Brown University: Early stress might make brains grow up too fast


child-830725_640Scientists understand that stress in early childhood can create lifelong psychological troubles, but have only begun to explain how they emerge in the brain.

For example, they have observed that stress incurred early in life attenuates neural growth. Now a new study with male mice exposed to stress shows that the hippocampus reaches some developmental milestones early—essentially maturing faster in response to stress.

The findings, the first to track and report signs of stress-related early maturation in a brain region as mice develop, may lend some credence to the expression that children facing early adversity have to “grow up too fast.”

Kevin Bath, assistant professor of cognitive, linguistic, and psychological sciences at Brown University, became curious about whether some brain regions were maturing faster when he observed that certain traits in humans and rodents—such as fear-driven learning and memory, sexual development, and neural connectivity among some brain regions—were accelerated, rather than stunted, after early life stress. Some of these qualities, particularly memory and emotion regulation, involve the hippocampus.
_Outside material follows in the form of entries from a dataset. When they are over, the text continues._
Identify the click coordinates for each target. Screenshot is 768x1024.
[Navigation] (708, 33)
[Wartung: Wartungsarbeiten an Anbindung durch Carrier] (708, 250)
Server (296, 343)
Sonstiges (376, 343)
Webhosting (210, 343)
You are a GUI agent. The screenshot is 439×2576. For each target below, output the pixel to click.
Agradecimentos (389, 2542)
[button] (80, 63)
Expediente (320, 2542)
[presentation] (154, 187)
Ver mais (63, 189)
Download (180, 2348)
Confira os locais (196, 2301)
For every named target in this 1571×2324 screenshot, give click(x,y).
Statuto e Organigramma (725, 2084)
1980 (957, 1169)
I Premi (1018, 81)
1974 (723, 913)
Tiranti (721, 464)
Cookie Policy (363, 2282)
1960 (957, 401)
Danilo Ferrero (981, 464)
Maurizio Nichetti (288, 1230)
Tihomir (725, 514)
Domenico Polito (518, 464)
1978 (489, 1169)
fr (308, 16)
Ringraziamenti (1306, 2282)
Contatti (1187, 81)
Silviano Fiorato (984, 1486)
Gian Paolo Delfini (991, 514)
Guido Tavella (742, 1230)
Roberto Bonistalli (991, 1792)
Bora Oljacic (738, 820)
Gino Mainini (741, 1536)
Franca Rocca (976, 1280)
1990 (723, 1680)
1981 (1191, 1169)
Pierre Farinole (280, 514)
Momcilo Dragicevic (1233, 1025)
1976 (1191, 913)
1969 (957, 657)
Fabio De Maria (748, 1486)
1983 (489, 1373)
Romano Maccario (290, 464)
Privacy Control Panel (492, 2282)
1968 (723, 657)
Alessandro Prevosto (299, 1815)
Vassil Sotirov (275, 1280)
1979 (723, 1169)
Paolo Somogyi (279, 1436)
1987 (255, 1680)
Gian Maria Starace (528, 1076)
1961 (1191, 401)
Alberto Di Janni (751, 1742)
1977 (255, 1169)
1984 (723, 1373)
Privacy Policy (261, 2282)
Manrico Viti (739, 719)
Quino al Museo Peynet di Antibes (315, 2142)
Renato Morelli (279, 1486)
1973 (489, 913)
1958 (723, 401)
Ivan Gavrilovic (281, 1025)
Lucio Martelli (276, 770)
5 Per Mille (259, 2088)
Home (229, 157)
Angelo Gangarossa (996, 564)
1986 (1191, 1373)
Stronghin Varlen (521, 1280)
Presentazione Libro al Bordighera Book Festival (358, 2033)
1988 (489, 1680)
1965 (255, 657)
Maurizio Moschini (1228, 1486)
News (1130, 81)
“There were a number of different indicators that [early maturation] might be happening,” he says. “We wanted to carefully assess this and look at a number of different markers of not only growth, but also maturation of these animals, and to measure it not only at the behavioral level but also at the neuromolecular level.”

For the study, published in the journal Hormones and Behavior, researchers exposed the mice to a period of fragmented maternal care—a condition comparable to one that might affect a child growing up in an economically challenged, single-parent household, for example.

At four days of age, pups and their mothers were moved from standard cages to ones where the materials available to the mother for nest building were inadequate. Food and water remained plentiful, but the mother responded anxiously and would frequently depart to search for anything that might work as nesting material.

Pups therefore received less consistent and attentive care from their harried and distracted mothers than experimental controls that were never moved from standard cages. After just a week of exposure to this manipulation (a significant span of time for mice who mature from birth to adulthood in just eight weeks), the mice returned to cages with everything they needed.

By then, however, the effects of the stress were already well underway. Researchers made several measurements in mice at 4 days and at 50 days (when mice reach young adulthood) to track how development in the hippocampus varied between mice exposed to stress and the unstressed controls.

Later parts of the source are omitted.